== Segment start ==
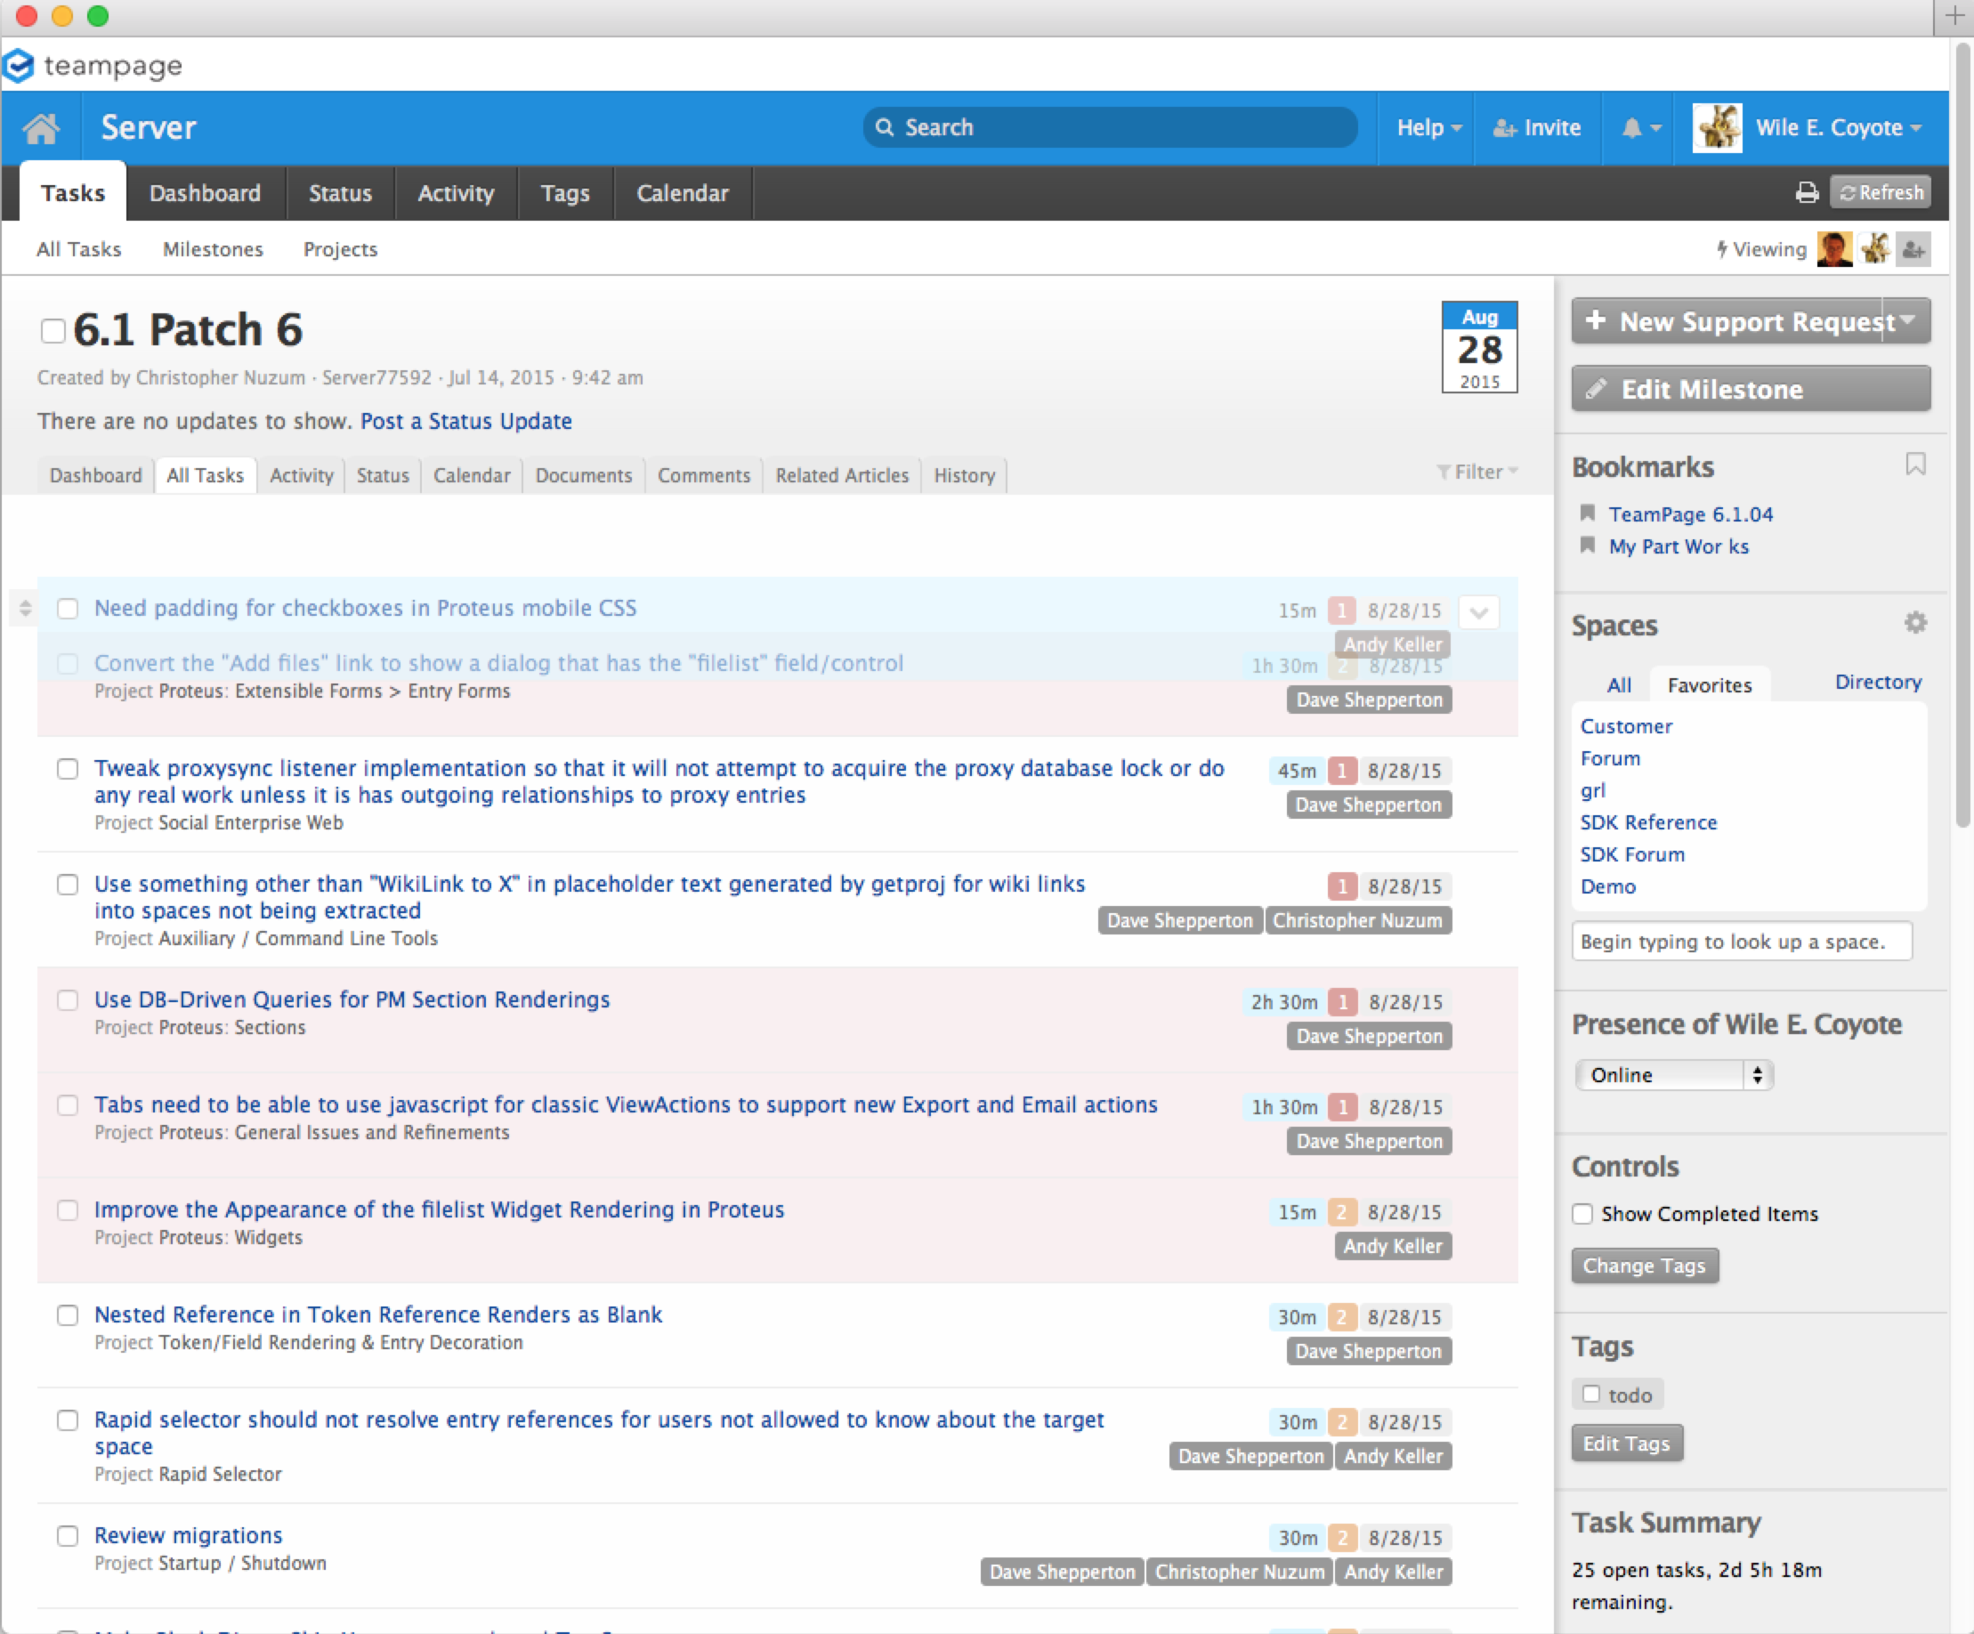Expand the Filter dropdown
Screen dimensions: 1974x1634
1478,472
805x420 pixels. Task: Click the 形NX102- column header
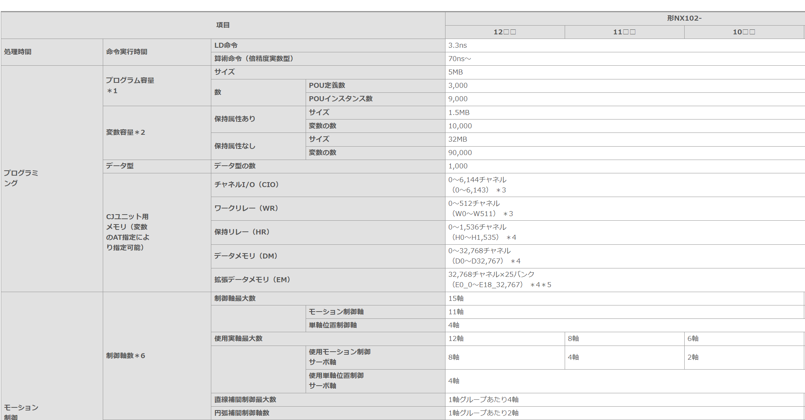pos(684,18)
== Segment end ==
| Aim of the exercise |
Only the lines from the line with "805x420 pixels. Task: Click" through the end of the records belong in your copy. Repeat them exactly, without pictures.

| Final answer |
805x420 pixels. Task: Click the 形NX102- column header
pos(684,18)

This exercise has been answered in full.